Problems:
A) Answer these from the passage about Himalaya's Exchange Server licensing:
(i) What server did Himalaya deploy MS Exchange Server 2000 on?
(ii) How many MS Exchange 2000 licenses does Himalaya have?
(iii) What position does Deepak Shagrithaya hold?
B) Write a continuation of the passage about Himalaya's Exchange Server licensing, starting right after its final paragraph.

Reading passage:
____

Himalaya has deployed MS Exchange Server 2000 on an IBM xSeries server. “We selected Microsoft’s Exchange mail server as it has a more wider base. We also closely evaluated Lotus Notes, but it didn’t have the capability for supporting multiple mailboxes for users on the same system, a feature that Exchange provided three years back. Our two offices outside India are also running mailboxes on the same domain, and are supported by the same mail server,” explained Shariff.

With MS Exchange Server 2003 now in the market, Himalaya has found itself in a peculiar situation. “We have 200 licenses of MS Exchange 2000, and we plan to increase the number of users. As Exchange 2000 licenses are no longer available, we have decided to upgrade the existing version and purchase additional Exchange 2003 licenses.”

Due to Microsoft’s licensing strategy - which pegs the Exchange 2003 at a cost for non-Software Assurance users (rather than a minimal upgrade price) - the purchase of additional 2003 licenses has been stalled temporarily at the company.

Shariff reasoned, “How can a previous license be no longer valid? Microsoft’s philosophy is that as soon as a new version is released, customers have to upgrade to avail of the new features and services. However, a version change should involve only a differential amount to be paid by a customer, and it is unreasonable to demand a new price, as we have already purchased the earlier version of the same product.”

Explaining Microsoft’s elaborate licensing structure, Deepak Shagrithaya, program manager for licensing, Microsoft India, said, “Purchasing additional MS Exchange 2003 licenses is definitely not a problem, as we provide downgrade rights with our products - that will allow Himalaya to run the new 2003 licenses in conjunction with its existing 2000 server. However, as the customer had not opted for our Software Assurance (SA) program, seamless upgrades to the newer version will not be possible.”

____

Given material:
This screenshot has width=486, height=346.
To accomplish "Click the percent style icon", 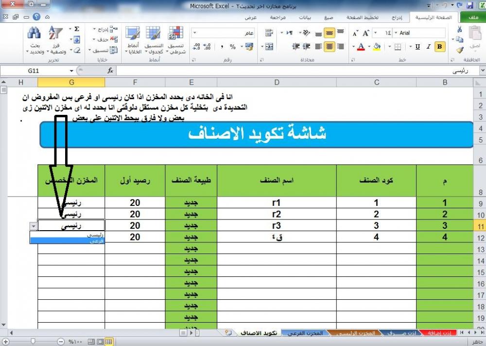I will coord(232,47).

____

Outputs by task:
A)
(i) An IBM xSeries server.
(ii) 200.
(iii) Program manager for licensing, Microsoft India.

B)
The SA program comes at a cost of 25% of the license price, and provides free version upgrades to customers over a period of two years. Since Himalaya did not opt for SA, they will have to purchase MS Exchange 2003 at a cost - which pegged at approximately Rs 2,500 per user (street price), is roughly identical to the cost of Exchange 2000.

“Currently a majority of our top 1500 Indian customers have opted for the SA program,” added Shagrithaya. However, the overall figure remains substantially lower than similar global estimates.

Himalaya runs a centralized IBM AS 400 data server with DB2 database, which was selected because it does not involve per seat licensing, unlike Oracle. In house customized applications have eliminated the need for purchasing an ERP, and the company’s finance, salary, sales and production have all been modulated internally. An online payroll module - again developed internally - facilitates automatic generation of statistics for 400 employees.

“We are working on arriving at a midway solution with Microsoft, and hopefully a decision will be made soon,” concluded Shariff.

Himalaya has also planned to develop newer versions of its applications, to keep pace with changing environments. Six months down the line, the company plans to finalize a decision of purchasing VSAT connectivity for linking its 16 sales points across the country. The decision has been under evaluation for the last four years, but hasn’t materialized yet, due to the high cost involved.